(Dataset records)

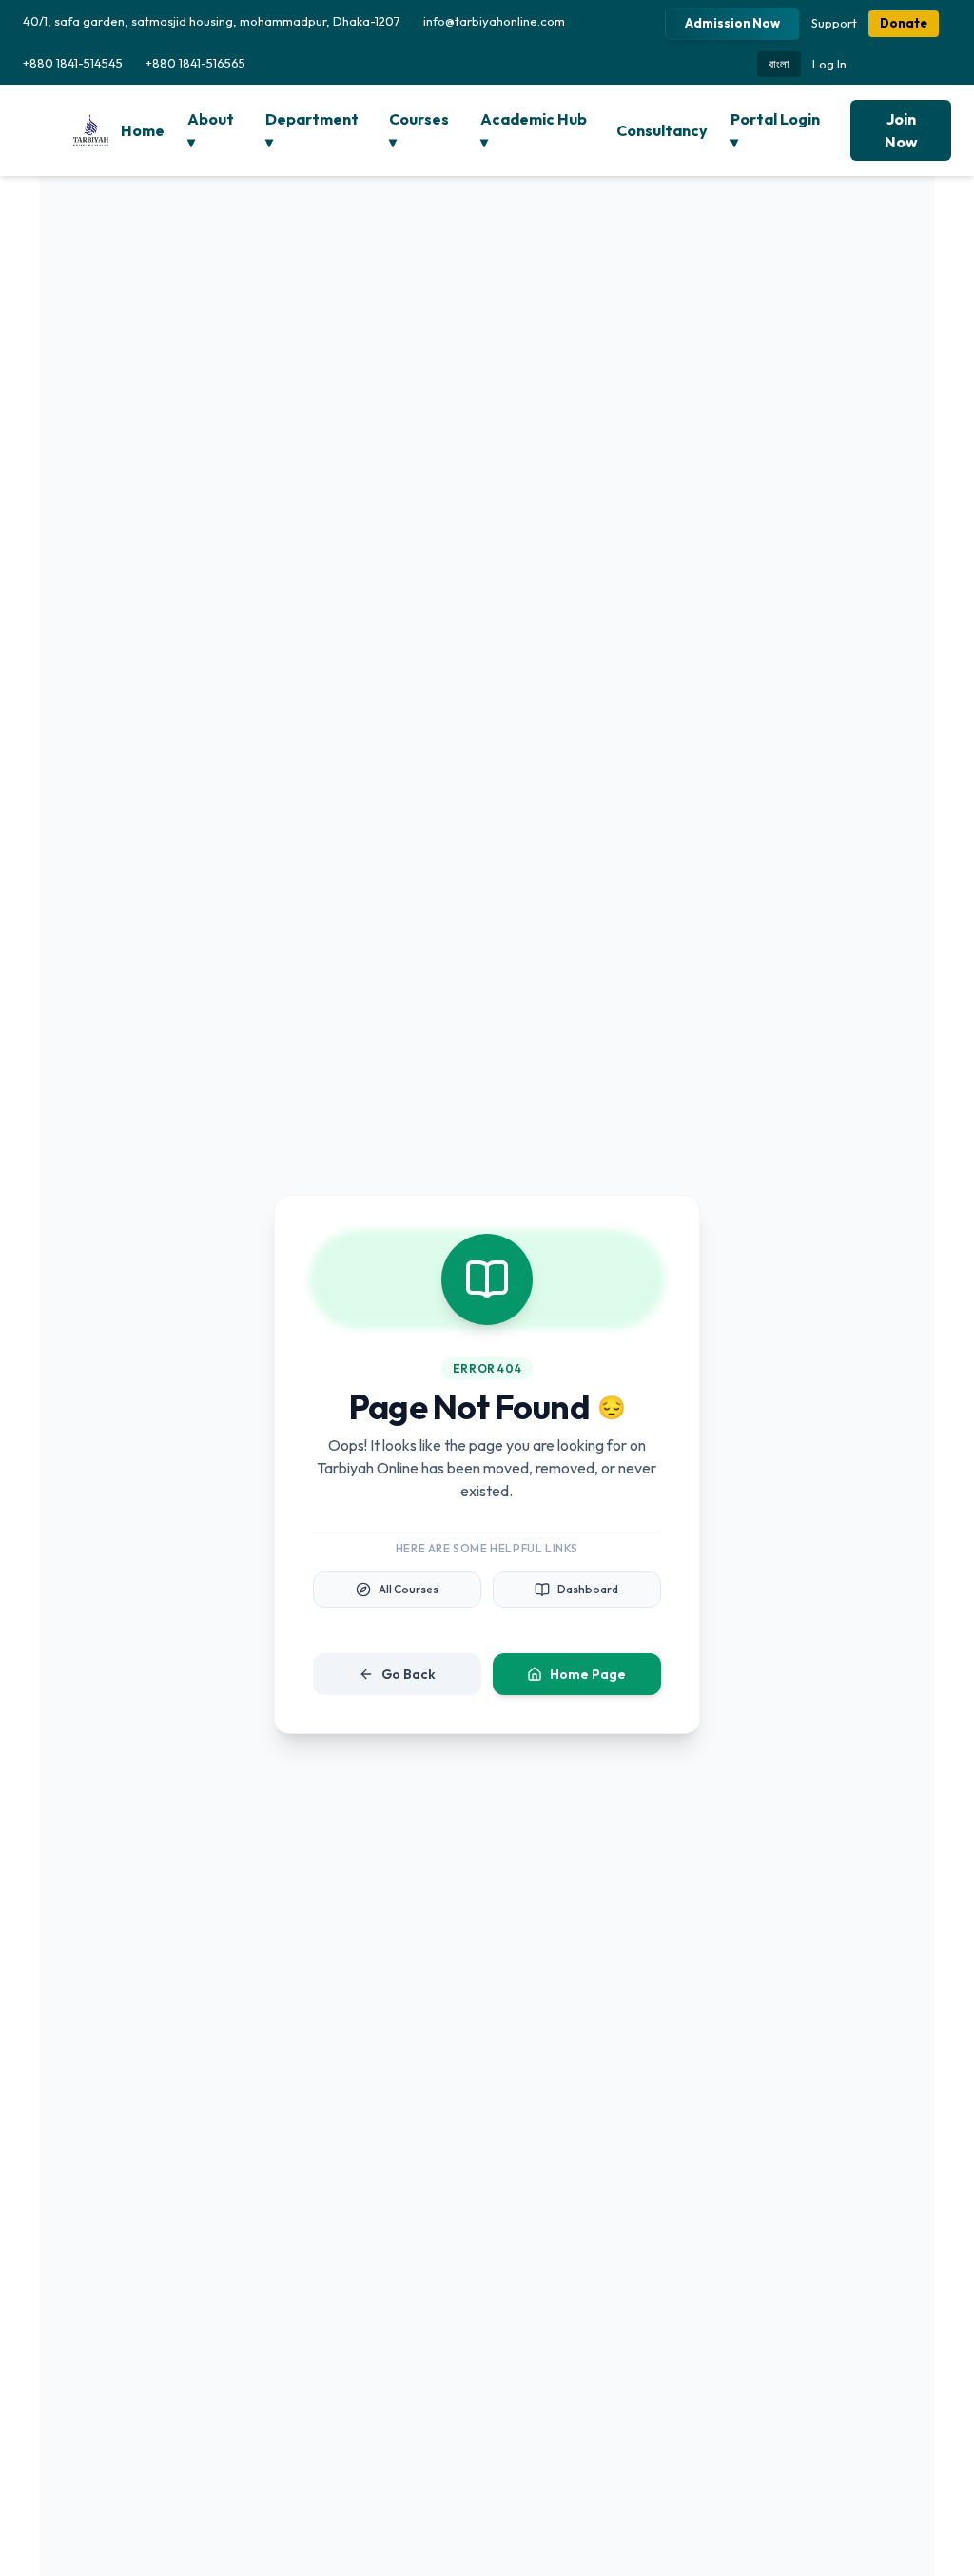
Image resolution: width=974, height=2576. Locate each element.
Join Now (901, 130)
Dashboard (587, 1589)
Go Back (408, 1674)
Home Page (588, 1674)
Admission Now (732, 22)
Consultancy (662, 130)
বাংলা (779, 63)
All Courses (408, 1589)
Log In (829, 63)
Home (143, 130)
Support (834, 22)
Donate (903, 22)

_What is expected_
Once the line with "Consultancy (662, 130)" is found, write out that line and every one after it through the last line of the records, exactly and with nothing else.

_Answer section_
Consultancy (662, 130)
বাংলা (779, 63)
All Courses (408, 1589)
Log In (829, 63)
Home (143, 130)
Support (834, 22)
Donate (903, 22)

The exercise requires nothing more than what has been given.